Entries provided:
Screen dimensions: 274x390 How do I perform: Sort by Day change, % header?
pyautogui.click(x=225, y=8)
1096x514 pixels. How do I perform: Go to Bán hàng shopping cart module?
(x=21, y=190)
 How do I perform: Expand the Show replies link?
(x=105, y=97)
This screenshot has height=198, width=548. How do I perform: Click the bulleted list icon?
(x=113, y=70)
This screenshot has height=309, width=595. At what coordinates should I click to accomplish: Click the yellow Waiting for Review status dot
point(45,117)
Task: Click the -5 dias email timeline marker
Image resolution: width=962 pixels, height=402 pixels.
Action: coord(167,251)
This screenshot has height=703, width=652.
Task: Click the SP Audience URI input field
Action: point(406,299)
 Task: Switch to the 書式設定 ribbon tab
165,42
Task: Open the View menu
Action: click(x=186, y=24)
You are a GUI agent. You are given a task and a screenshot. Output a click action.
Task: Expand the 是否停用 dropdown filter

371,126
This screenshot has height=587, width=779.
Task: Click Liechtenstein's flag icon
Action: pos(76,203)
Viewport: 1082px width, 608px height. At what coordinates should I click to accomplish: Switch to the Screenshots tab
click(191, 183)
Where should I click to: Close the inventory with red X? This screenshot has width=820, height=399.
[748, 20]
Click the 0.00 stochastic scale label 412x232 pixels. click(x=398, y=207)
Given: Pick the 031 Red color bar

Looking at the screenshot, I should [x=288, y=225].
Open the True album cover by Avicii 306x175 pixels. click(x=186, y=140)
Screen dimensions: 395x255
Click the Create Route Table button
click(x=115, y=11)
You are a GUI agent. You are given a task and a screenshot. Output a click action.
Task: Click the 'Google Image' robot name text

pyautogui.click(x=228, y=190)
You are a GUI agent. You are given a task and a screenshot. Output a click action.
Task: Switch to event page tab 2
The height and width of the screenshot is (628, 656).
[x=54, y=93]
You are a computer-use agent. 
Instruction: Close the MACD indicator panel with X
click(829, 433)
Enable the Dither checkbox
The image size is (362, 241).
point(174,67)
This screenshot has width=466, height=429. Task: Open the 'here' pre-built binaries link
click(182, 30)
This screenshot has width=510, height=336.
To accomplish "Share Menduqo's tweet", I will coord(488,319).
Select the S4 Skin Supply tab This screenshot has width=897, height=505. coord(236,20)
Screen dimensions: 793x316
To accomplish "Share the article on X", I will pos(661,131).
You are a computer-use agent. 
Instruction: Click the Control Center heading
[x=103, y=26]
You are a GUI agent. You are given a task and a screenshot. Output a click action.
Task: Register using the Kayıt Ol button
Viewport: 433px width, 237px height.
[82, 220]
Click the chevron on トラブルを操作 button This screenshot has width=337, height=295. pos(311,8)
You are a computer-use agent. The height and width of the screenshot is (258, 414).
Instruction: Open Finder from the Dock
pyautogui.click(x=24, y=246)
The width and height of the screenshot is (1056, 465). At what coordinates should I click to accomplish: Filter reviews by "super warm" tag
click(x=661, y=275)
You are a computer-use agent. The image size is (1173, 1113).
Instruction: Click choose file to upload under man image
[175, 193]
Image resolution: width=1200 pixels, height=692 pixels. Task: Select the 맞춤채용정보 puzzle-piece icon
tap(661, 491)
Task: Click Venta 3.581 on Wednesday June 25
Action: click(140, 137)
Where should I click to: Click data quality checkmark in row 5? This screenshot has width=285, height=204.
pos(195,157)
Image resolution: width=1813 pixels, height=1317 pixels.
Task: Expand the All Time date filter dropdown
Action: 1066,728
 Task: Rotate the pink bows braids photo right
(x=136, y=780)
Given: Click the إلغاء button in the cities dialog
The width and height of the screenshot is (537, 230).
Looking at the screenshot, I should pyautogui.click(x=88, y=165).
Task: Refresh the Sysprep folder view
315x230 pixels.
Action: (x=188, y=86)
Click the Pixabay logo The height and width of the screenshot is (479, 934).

Your assignment: Please copy, exactly as written, every line in the listing above from the line with "The width and height of the screenshot is (1056, 465)." up to and including the line with "You are a computer-use agent. The image".

Completed exercise:
The width and height of the screenshot is (1056, 465). At what coordinates should I click to accomplish: Filter reviews by "super warm" tag
click(x=661, y=275)
You are a computer-use agent. The image size is (1173, 1113).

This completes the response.